### STATED GOAL
Rewrite the records below as a numbered list, one line per item, with blank lines dropped.

### Entries for locating words and elements

------------

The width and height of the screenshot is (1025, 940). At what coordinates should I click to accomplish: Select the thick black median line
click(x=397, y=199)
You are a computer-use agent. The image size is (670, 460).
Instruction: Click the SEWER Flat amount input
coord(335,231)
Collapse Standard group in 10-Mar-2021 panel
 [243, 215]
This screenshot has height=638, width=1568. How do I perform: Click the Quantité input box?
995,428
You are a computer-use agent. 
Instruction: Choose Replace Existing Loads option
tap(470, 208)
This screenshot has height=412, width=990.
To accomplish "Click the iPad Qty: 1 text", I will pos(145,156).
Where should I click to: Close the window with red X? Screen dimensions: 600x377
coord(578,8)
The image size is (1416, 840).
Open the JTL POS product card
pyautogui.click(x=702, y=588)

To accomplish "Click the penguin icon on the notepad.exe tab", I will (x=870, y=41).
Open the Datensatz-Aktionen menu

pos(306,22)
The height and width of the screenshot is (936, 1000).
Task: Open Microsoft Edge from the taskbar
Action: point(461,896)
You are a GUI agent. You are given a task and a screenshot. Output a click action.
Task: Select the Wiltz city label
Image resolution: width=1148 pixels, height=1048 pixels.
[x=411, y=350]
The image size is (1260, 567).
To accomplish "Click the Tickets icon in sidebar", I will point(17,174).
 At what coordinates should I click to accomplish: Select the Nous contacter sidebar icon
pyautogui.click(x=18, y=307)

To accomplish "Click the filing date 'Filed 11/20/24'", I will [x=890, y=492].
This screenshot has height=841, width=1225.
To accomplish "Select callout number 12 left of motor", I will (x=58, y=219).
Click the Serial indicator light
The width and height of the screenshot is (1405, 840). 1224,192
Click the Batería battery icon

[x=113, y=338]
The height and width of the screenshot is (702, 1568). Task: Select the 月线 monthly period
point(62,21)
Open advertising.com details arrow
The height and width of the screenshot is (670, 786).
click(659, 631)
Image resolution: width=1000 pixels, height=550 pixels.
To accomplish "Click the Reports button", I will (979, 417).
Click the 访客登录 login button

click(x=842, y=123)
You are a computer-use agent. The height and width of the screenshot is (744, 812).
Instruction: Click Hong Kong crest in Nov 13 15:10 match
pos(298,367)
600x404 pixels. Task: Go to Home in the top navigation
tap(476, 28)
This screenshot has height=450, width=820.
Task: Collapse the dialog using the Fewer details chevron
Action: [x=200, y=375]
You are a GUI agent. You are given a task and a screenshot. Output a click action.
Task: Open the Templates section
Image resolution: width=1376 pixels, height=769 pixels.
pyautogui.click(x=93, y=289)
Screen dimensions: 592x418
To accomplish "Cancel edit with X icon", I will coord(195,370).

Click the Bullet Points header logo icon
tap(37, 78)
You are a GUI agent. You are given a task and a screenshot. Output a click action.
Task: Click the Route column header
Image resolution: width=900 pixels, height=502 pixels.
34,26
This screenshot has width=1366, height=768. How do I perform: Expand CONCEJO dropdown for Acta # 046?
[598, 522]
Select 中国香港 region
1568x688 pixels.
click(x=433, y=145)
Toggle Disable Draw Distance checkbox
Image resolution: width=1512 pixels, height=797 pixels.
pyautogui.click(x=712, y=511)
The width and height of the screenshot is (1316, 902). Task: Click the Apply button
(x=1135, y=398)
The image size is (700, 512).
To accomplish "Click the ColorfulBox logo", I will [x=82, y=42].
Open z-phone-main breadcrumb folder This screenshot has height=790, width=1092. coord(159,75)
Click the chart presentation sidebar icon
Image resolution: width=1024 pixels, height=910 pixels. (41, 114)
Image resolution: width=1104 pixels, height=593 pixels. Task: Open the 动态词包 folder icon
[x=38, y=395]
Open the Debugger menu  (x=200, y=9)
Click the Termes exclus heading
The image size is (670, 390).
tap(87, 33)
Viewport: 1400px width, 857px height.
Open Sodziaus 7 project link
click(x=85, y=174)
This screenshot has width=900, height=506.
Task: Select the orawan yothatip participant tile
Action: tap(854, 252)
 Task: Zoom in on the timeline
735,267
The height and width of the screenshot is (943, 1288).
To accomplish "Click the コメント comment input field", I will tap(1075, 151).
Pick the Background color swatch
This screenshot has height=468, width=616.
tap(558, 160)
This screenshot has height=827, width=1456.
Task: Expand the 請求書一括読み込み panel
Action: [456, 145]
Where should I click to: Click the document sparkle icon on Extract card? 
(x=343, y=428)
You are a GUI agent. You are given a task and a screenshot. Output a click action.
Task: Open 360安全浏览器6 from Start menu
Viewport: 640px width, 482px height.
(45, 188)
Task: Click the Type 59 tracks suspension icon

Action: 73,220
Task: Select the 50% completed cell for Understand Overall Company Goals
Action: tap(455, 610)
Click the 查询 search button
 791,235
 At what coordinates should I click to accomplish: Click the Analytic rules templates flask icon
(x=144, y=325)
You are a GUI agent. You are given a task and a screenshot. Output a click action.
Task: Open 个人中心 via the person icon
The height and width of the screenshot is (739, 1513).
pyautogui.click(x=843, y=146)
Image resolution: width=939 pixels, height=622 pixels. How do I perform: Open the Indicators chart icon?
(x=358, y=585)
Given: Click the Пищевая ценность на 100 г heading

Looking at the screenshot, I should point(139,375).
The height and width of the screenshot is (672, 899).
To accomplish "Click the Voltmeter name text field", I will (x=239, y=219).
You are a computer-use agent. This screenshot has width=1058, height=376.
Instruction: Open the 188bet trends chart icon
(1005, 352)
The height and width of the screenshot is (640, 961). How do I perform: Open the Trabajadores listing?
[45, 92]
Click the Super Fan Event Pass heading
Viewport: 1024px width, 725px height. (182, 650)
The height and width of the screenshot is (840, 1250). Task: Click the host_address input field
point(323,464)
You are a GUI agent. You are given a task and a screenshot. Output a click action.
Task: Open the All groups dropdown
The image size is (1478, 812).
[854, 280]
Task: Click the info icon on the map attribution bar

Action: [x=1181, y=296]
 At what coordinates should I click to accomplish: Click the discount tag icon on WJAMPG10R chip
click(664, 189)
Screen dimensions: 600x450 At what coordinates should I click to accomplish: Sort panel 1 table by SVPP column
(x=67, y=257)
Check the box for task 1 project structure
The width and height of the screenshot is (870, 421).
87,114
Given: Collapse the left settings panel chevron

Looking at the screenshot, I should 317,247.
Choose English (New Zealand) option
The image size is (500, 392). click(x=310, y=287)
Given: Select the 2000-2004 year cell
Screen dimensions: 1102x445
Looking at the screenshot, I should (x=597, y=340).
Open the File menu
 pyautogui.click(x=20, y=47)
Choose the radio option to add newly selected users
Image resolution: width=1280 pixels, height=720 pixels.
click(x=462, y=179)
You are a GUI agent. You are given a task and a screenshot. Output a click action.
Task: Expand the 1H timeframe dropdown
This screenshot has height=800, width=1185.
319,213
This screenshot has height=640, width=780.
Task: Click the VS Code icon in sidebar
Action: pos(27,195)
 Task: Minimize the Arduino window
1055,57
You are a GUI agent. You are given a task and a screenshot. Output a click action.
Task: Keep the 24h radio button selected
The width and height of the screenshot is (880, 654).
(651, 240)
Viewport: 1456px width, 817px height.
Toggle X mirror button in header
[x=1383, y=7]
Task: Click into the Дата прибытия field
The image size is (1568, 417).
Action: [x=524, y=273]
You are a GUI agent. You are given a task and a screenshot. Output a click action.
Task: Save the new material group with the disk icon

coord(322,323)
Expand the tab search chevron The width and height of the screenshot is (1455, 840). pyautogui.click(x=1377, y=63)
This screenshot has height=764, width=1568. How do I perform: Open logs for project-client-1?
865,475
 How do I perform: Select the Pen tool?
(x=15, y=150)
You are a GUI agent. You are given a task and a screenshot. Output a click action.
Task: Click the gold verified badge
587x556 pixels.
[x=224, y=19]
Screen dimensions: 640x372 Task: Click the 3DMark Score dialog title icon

------------

### TASK RESPONSE
1. The width and height of the screenshot is (1025, 940). At what coordinates should I click to accomplish: Select the thick black median line
2. click(x=397, y=199)
3. You are a computer-use agent. The image size is (670, 460).
4. Instruction: Click the SEWER Flat amount input
5. coord(335,231)
6. Collapse Standard group in 10-Mar-2021 panel
7.  [243, 215]
8. This screenshot has height=638, width=1568. How do I perform: Click the Quantité input box?
9. 995,428
10. You are a computer-use agent. 
11. Instruction: Choose Replace Existing Loads option
12. tap(470, 208)
13. This screenshot has height=412, width=990.
14. To accomplish "Click the iPad Qty: 1 text", I will pos(145,156).
15. Where should I click to: Close the window with red X? Screen dimensions: 600x377
16. coord(578,8)
17. The image size is (1416, 840).
18. Open the JTL POS product card
19. pyautogui.click(x=702, y=588)
20. To accomplish "Click the penguin icon on the notepad.exe tab", I will (x=870, y=41).
21. Open the Datensatz-Aktionen menu
22. pos(306,22)
23. The height and width of the screenshot is (936, 1000).
24. Task: Open Microsoft Edge from the taskbar
25. Action: point(461,896)
26. You are a GUI agent. You are given a task and a screenshot. Output a click action.
27. Task: Select the Wiltz city label
28. Image resolution: width=1148 pixels, height=1048 pixels.
29. [x=411, y=350]
30. The image size is (1260, 567).
31. To accomplish "Click the Tickets icon in sidebar", I will point(17,174).
32.  At what coordinates should I click to accomplish: Select the Nous contacter sidebar icon
33. pyautogui.click(x=18, y=307)
34. To accomplish "Click the filing date 'Filed 11/20/24'", I will [x=890, y=492].
35. This screenshot has height=841, width=1225.
36. To accomplish "Select callout number 12 left of motor", I will (x=58, y=219).
37. Click the Serial indicator light
38. The width and height of the screenshot is (1405, 840). 1224,192
39. Click the Batería battery icon
40. [x=113, y=338]
41. The height and width of the screenshot is (702, 1568). Task: Select the 月线 monthly period
42. point(62,21)
43. Open advertising.com details arrow
44. The height and width of the screenshot is (670, 786).
45. click(659, 631)
46. Image resolution: width=1000 pixels, height=550 pixels.
47. To accomplish "Click the Reports button", I will (979, 417).
48. Click the 访客登录 login button
49. click(x=842, y=123)
50. You are a computer-use agent. The height and width of the screenshot is (744, 812).
51. Instruction: Click Hong Kong crest in Nov 13 15:10 match
52. pos(298,367)
53. 600x404 pixels. Task: Go to Home in the top navigation
54. tap(476, 28)
55. This screenshot has height=450, width=820.
56. Task: Collapse the dialog using the Fewer details chevron
57. Action: [x=200, y=375]
58. You are a GUI agent. You are given a task and a screenshot. Output a click action.
59. Task: Open the Templates section
60. Image resolution: width=1376 pixels, height=769 pixels.
61. pyautogui.click(x=93, y=289)
62. Screen dimensions: 592x418
63. To accomplish "Cancel edit with X icon", I will coord(195,370).
64. Click the Bullet Points header logo icon
65. tap(37, 78)
66. You are a GUI agent. You are given a task and a screenshot. Output a click action.
67. Task: Click the Route column header
68. Image resolution: width=900 pixels, height=502 pixels.
69. 34,26
70. This screenshot has width=1366, height=768. How do I perform: Expand CONCEJO dropdown for Acta # 046?
71. [598, 522]
72. Select 中国香港 region
73. 1568x688 pixels.
74. click(x=433, y=145)
75. Toggle Disable Draw Distance checkbox
76. Image resolution: width=1512 pixels, height=797 pixels.
77. pyautogui.click(x=712, y=511)
78. The width and height of the screenshot is (1316, 902). Task: Click the Apply button
79. (x=1135, y=398)
80. The image size is (700, 512).
81. To accomplish "Click the ColorfulBox logo", I will [x=82, y=42].
82. Open z-phone-main breadcrumb folder This screenshot has height=790, width=1092. coord(159,75)
83. Click the chart presentation sidebar icon
84. Image resolution: width=1024 pixels, height=910 pixels. (41, 114)
85. Image resolution: width=1104 pixels, height=593 pixels. Task: Open the 动态词包 folder icon
86. [x=38, y=395]
87. Open the Debugger menu  (x=200, y=9)
88. Click the Termes exclus heading
89. The image size is (670, 390).
90. tap(87, 33)
91. Viewport: 1400px width, 857px height.
92. Open Sodziaus 7 project link
93. click(x=85, y=174)
94. This screenshot has width=900, height=506.
95. Task: Select the orawan yothatip participant tile
96. Action: tap(854, 252)
97.  Task: Zoom in on the timeline
98. 735,267
99. The height and width of the screenshot is (943, 1288).
100. To accomplish "Click the コメント comment input field", I will tap(1075, 151).
101. Pick the Background color swatch
102. This screenshot has height=468, width=616.
103. tap(558, 160)
104. This screenshot has height=827, width=1456.
105. Task: Expand the 請求書一括読み込み panel
106. Action: [456, 145]
107. Where should I click to: Click the document sparkle icon on Extract card? 
108. (x=343, y=428)
109. You are a GUI agent. You are given a task and a screenshot. Output a click action.
110. Task: Open 360安全浏览器6 from Start menu
111. Viewport: 640px width, 482px height.
112. (45, 188)
113. Task: Click the Type 59 tracks suspension icon
114. Action: 73,220
115. Task: Select the 50% completed cell for Understand Overall Company Goals
116. Action: tap(455, 610)
117. Click the 查询 search button
118.  791,235
119.  At what coordinates should I click to accomplish: Click the Analytic rules templates flask icon
120. (x=144, y=325)
121. You are a GUI agent. You are given a task and a screenshot. Output a click action.
122. Task: Open 个人中心 via the person icon
123. The height and width of the screenshot is (739, 1513).
124. pyautogui.click(x=843, y=146)
125. Image resolution: width=939 pixels, height=622 pixels. How do I perform: Open the Indicators chart icon?
126. (x=358, y=585)
127. Given: Click the Пищевая ценность на 100 г heading
128. Looking at the screenshot, I should point(139,375).
129. The height and width of the screenshot is (672, 899).
130. To accomplish "Click the Voltmeter name text field", I will (x=239, y=219).
131. You are a computer-use agent. This screenshot has width=1058, height=376.
132. Instruction: Open the 188bet trends chart icon
133. (1005, 352)
134. The height and width of the screenshot is (640, 961). How do I perform: Open the Trabajadores listing?
135. [45, 92]
136. Click the Super Fan Event Pass heading
137. Viewport: 1024px width, 725px height. (182, 650)
138. The height and width of the screenshot is (840, 1250). Task: Click the host_address input field
139. point(323,464)
140. You are a GUI agent. You are given a task and a screenshot. Output a click action.
141. Task: Open the All groups dropdown
142. The image size is (1478, 812).
143. [854, 280]
144. Task: Click the info icon on the map attribution bar
145. Action: [x=1181, y=296]
146.  At what coordinates should I click to accomplish: Click the discount tag icon on WJAMPG10R chip
147. click(664, 189)
148. Screen dimensions: 600x450 At what coordinates should I click to accomplish: Sort panel 1 table by SVPP column
149. (x=67, y=257)
150. Check the box for task 1 project structure
151. The width and height of the screenshot is (870, 421).
152. 87,114
153. Given: Collapse the left settings panel chevron
154. Looking at the screenshot, I should 317,247.
155. Choose English (New Zealand) option
156. The image size is (500, 392). click(x=310, y=287)
157. Given: Select the 2000-2004 year cell
158. Screen dimensions: 1102x445
159. Looking at the screenshot, I should (x=597, y=340).
160. Open the File menu
161.  pyautogui.click(x=20, y=47)
162. Choose the radio option to add newly selected users
163. Image resolution: width=1280 pixels, height=720 pixels.
164. click(x=462, y=179)
165. You are a GUI agent. You are given a task and a screenshot. Output a click action.
166. Task: Expand the 1H timeframe dropdown
167. This screenshot has height=800, width=1185.
168. 319,213
169. This screenshot has height=640, width=780.
170. Task: Click the VS Code icon in sidebar
171. Action: pos(27,195)
172.  Task: Minimize the Arduino window
173. 1055,57
174. You are a GUI agent. You are given a task and a screenshot. Output a click action.
175. Task: Keep the 24h radio button selected
176. The width and height of the screenshot is (880, 654).
177. (651, 240)
178. Viewport: 1456px width, 817px height.
179. Toggle X mirror button in header
180. [x=1383, y=7]
181. Task: Click into the Дата прибытия field
182. The image size is (1568, 417).
183. Action: [x=524, y=273]
184. You are a GUI agent. You are given a task and a screenshot. Output a click action.
185. Task: Save the new material group with the disk icon
186. coord(322,323)
187. Expand the tab search chevron The width and height of the screenshot is (1455, 840). pyautogui.click(x=1377, y=63)
188. This screenshot has height=764, width=1568. How do I perform: Open logs for project-client-1?
189. 865,475
190.  How do I perform: Select the Pen tool?
191. (x=15, y=150)
192. You are a GUI agent. You are given a task and a screenshot. Output a click action.
193. Task: Click the gold verified badge
194. 587x556 pixels.
195. [x=224, y=19]
196. Screen dimensions: 640x372 Task: Click the 3DMark Score dialog title icon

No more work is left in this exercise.